Neo-Behaviorism
Modified: 2024-12-25 5:08 AM CST
As noted earlier, the original behaviorist movement begun by Watson moved slowly and was not revolutionary. It was not until Pavlov's classical conditioning became prominent that Neo-Behaviorism started as a more fully fleshed set of theories. Two neo-beaviorist pioneers were Tolman and Hull. Skinner, later, developed radical behaviorism, the only extant neo-behaviorist theory.
- A slow-moving neobehaviorist movement gradually emerged from Watson’s ideas.
- Neobehaviorism promoted the use of animal models for studying learning and freely extrapolated results from rats, monkeys, and pigeons to humans.
- Tolman’s Purposive Behaviorism posited expectancies and cognitive maps in humans and rats.
- He and Hull used mazes extensively to investigate learning.
- Although their methods were similar, the ends each sought were different.
- Tolman’s S-S approach saw animals as goal directed.
- Hull did not. He saw his animals as automatically responding to the variables that controlled learning in a straight S-R fashion.
- Their theories differed too.

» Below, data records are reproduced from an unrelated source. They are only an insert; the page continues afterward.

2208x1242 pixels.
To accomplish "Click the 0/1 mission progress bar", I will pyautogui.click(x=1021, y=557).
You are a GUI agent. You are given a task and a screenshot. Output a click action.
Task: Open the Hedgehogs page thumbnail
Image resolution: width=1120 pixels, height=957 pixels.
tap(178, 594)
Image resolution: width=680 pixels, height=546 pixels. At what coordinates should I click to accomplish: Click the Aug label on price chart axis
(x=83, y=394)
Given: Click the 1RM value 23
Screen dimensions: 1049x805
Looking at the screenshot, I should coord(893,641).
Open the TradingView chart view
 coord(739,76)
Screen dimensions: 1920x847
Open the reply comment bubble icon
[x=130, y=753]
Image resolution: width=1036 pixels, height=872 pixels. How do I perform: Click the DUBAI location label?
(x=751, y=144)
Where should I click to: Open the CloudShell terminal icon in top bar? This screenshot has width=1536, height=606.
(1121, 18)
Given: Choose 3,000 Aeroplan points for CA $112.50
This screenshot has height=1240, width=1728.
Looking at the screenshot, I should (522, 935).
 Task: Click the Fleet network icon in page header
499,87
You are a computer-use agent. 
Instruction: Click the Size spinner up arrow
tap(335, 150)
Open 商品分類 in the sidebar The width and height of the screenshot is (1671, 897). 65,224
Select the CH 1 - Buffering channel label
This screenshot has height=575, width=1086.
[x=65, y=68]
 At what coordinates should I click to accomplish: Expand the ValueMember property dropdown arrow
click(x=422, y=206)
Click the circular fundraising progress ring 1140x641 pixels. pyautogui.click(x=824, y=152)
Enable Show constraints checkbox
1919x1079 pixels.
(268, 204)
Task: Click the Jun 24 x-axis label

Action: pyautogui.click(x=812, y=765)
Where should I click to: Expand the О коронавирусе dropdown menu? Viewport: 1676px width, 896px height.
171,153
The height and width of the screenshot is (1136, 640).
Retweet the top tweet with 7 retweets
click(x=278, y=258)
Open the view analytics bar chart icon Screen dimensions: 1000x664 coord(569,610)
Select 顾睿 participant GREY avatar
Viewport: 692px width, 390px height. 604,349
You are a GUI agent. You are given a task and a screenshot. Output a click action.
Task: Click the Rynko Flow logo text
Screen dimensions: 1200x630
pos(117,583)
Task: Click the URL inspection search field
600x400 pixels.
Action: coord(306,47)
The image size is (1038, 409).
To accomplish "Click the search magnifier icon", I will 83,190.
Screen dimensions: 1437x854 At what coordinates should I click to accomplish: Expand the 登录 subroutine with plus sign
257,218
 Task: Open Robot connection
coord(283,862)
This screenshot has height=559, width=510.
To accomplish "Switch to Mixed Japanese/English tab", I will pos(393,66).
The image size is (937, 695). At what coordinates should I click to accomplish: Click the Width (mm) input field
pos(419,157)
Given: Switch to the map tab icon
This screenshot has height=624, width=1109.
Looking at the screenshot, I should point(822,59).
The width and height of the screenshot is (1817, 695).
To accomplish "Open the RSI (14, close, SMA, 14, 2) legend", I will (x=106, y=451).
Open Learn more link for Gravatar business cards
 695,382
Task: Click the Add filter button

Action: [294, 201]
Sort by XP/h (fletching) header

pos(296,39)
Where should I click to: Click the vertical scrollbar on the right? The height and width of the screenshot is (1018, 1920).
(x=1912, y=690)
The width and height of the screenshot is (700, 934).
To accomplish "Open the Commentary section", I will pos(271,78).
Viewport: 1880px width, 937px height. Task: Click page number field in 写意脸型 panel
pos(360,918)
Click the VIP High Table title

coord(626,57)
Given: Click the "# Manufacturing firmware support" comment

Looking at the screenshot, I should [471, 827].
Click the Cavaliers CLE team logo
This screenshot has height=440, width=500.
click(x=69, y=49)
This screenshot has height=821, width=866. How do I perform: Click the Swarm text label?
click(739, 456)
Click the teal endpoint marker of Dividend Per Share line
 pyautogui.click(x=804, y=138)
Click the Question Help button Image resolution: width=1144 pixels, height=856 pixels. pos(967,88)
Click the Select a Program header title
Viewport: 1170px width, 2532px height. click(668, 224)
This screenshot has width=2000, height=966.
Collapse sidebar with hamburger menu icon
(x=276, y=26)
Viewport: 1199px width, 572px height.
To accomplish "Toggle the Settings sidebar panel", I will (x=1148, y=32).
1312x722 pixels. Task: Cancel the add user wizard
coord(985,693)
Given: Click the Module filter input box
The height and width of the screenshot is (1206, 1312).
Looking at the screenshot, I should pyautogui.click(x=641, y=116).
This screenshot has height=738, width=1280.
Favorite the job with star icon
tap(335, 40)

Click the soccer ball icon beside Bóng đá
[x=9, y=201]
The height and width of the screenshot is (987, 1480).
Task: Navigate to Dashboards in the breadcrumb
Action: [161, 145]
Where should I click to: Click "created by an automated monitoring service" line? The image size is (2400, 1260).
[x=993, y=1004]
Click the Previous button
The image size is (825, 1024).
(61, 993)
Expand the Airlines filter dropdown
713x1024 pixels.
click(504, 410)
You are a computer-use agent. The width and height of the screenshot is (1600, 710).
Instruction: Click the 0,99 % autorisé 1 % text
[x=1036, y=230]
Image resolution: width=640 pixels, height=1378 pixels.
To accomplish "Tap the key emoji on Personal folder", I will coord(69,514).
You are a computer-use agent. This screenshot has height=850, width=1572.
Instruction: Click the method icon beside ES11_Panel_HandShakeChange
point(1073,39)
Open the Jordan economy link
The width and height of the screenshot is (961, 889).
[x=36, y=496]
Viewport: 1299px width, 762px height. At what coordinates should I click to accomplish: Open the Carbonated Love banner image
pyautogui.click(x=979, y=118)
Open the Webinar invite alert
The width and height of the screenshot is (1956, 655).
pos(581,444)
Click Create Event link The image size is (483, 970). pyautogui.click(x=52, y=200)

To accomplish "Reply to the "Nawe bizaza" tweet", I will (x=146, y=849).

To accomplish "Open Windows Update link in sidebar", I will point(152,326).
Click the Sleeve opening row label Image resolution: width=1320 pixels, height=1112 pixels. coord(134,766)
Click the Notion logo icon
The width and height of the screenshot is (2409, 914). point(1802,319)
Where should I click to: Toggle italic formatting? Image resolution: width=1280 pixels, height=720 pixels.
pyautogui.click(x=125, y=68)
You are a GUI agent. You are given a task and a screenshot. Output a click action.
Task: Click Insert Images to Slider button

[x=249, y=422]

Hull looked for a hypothethico-deductive approach that would ultimately yield a universal theory of learning.
- Tolman’s theory was never fully developed.
- Mostly, he concentrated on disproving Hullian theory without offering a palatable cognitive alternative.
- Behaviorism evolved into two types of Neobehaviorism:
- mediational and radical.
- Mediational versions such as Tolman’s and Hull’s permitted the existence of unobservable or intervening variables as long as they could be operationally defined, a borrowing from modern physics.
- Radical Behaviorism dispensed with any type of unobservable variables, labeling them as mentalistic, and instead adopted a selectionist methodology where the survival of a particular behavior depended on the consequences that followed it.
- Reinforcers selected for survival of behaviors while punishers selected for their extinction.
- Skinner’s Radical Behaviorism survived to the present, mostly as a self-isolated subfield of psychology.
- Its proponents often label themselves as behavior analysts or applied behavior analysts.
- Nevertheless, its accomplishments have been many starting with the operant chamber (Skinner Box) and the cumulative recorder.
- Applied behavior analysis moved Radical Behaviorism out of the laboratory and into homes, classroom, businesses, and hospitals.
- Its discoveries of:
- schedules of reinforcement:
- the partial reinforcement extinction effect,
- and shaping are covered in all introductory psychology texts.
- Less influential have been Skinner’s contributions to the study of language acquisition and his utopian desire to transform the world for the better using Radical Behaviorism.